当時は“DisCo”と名乗っていて、そのバンド名にディスコ・ミュージックを期待し、踊る気満々で来場した観客がライヴハウスで遭遇したのは紛れもなく強烈なパンク・バンドだった。それが彼らなりの皮肉なジョークだったそうだ。'01年にEP『Ghosttown Effect』をリリースし、当時の彼らには叫んでばかりいるグラインドコア的なヴォーカリストがいたが、セカンド・ギターとして加入する予定だったミッカ・コイヴィストが、新しいヴォーカルの座についた。それから彼らはヘルシンキに活動の拠点を移し、経験豊富なベーシスト、ラッセ・リンドフォルスに出逢い、現在の4人のランナップに落ち着く。そして'03年にはデビュー・アルバム『Viper Ethics』を発表し、インディー/パンク・ファンの間ではあっという間に注目を浴びたが、まだ彼らはロックをやる傍ら学業も続けていた。しかし、彼らはすでにヨーロッパ・ツアーに出るほど、人気を集めていた。
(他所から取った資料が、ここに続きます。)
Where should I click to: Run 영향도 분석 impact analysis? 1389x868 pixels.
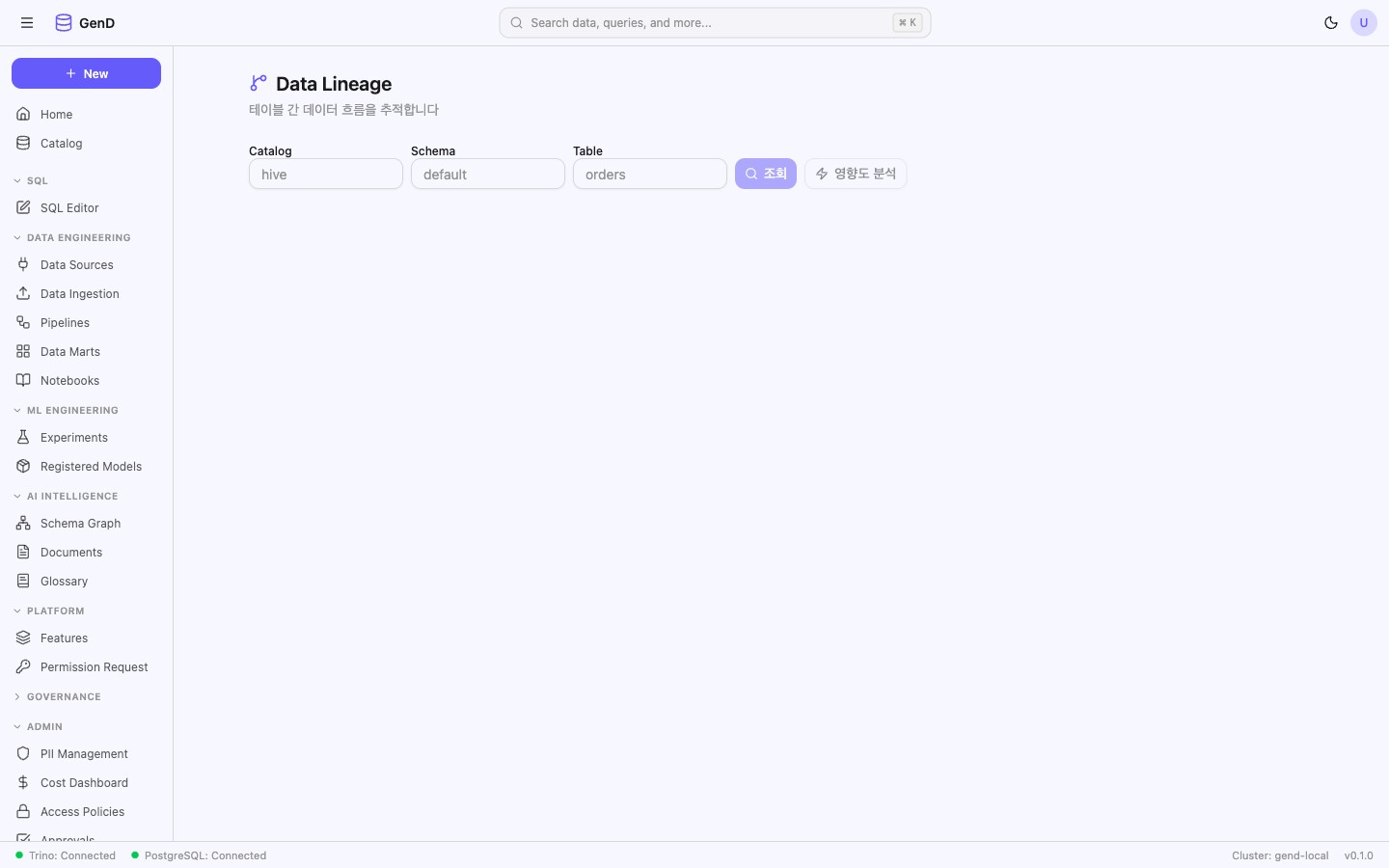point(855,174)

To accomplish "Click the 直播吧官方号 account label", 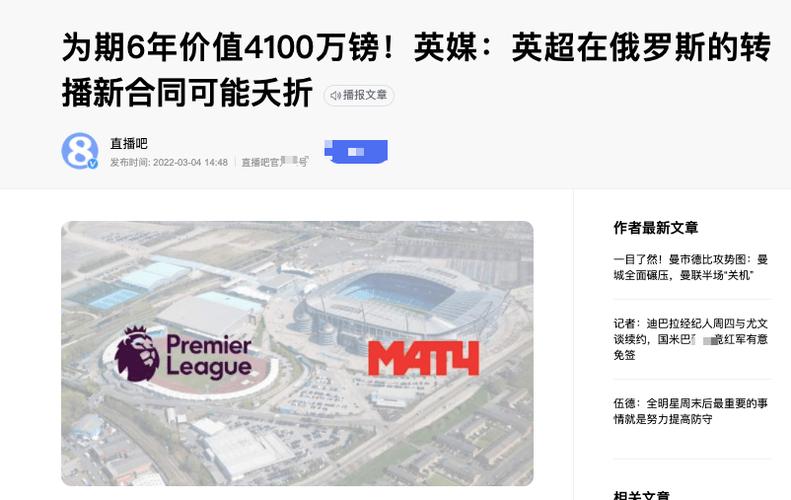I will 275,162.
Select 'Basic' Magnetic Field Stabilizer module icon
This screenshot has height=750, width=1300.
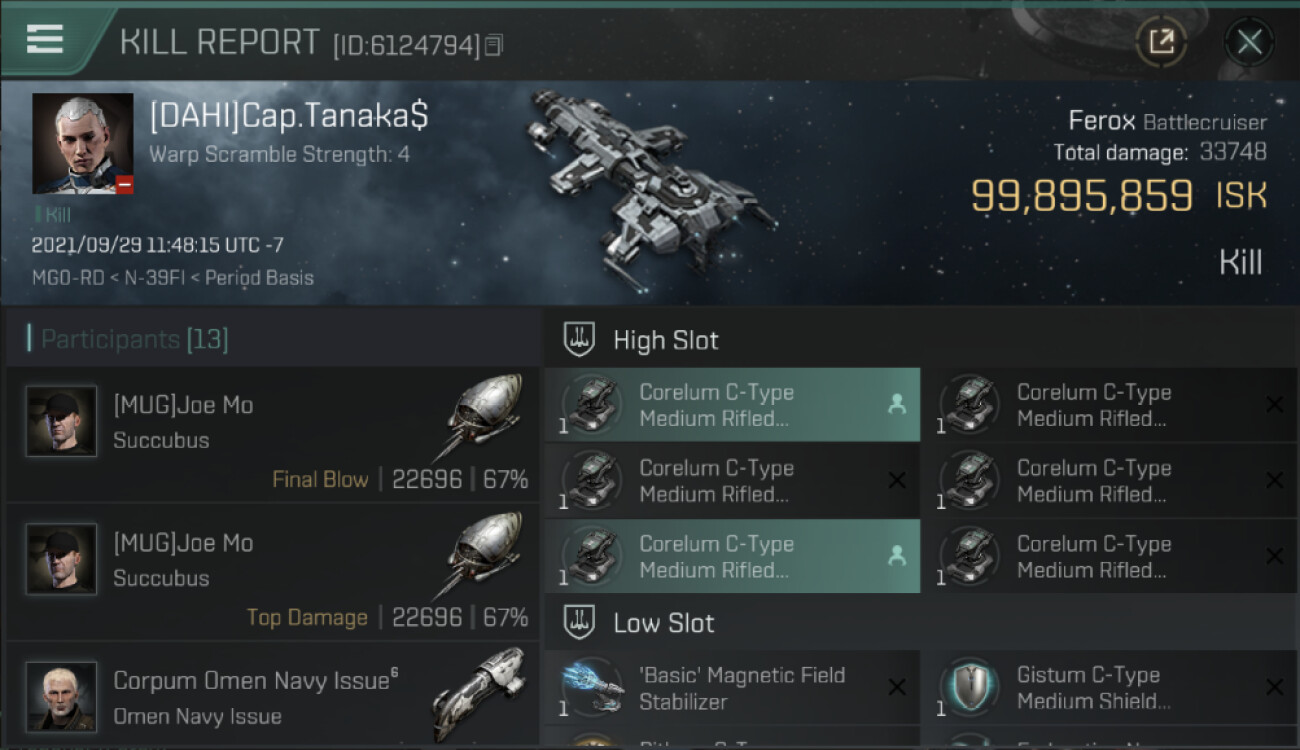592,686
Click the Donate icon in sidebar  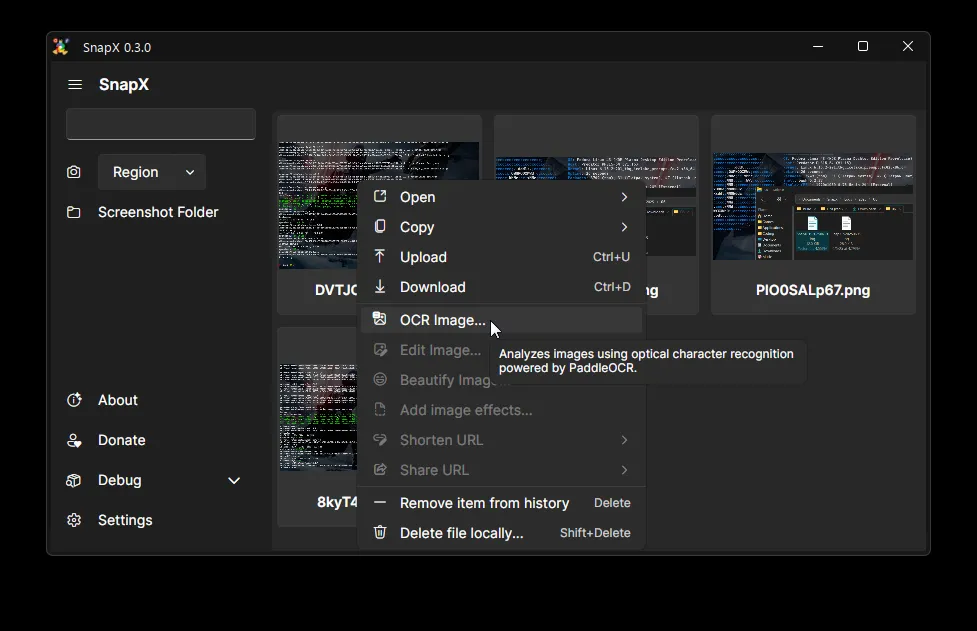coord(74,440)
'05年のセカンド・アルバム『First Aid Kit』は20カ国以上の国でメジャー・リリースされ、さらに大きな階段を上がることになる。フィンランドの公式アルバム・チャートで9位を獲得し、大きなロック・フェスティバルに出場する頃には、国内で最も人気のオルタナティヴ・ロックバンドの地位を築く。学生の時に趣味だった音楽がいつしか彼らのフルタイムの仕事になっていた。その凄まじいライヴの評判は今まで彼らが連ねて来た情熱の結晶そのものだった。
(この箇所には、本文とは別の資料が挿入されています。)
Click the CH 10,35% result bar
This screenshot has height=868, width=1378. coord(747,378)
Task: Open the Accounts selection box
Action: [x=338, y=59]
いよいよ待望のサード・アルバム『Magic Discoveries』(輸入盤発売中)は既にフィンランドでアルバム・チャート1位を獲得するなど、バンドのサウンドは“ポスト・ハードコア”というカテゴリーを遥か越えて、エモーショナルであり、ドラマティックな領域までに進化した。曲作りには3年の年月を費やし、18曲レコーディングされた中から13曲を厳選したというこのアルバムは、革新的なロックンロールの自信に満ち溢れた作品に仕上がっている(現在彼らのMy Spaceで何曲か試聴出来る)。
爆発的で、刺激的、そして強烈と絶賛される彼らのソング・ライティングとパフォーマンス能力は、今、激しく優美に最高潮を迎えている。もはや、フィンランドの隠し玉ではなく、どの国でも通用する国際的なバンドだと確信させられる。ライヴでもその実力を発揮し、今後への可能性を最大に魅せつけていた。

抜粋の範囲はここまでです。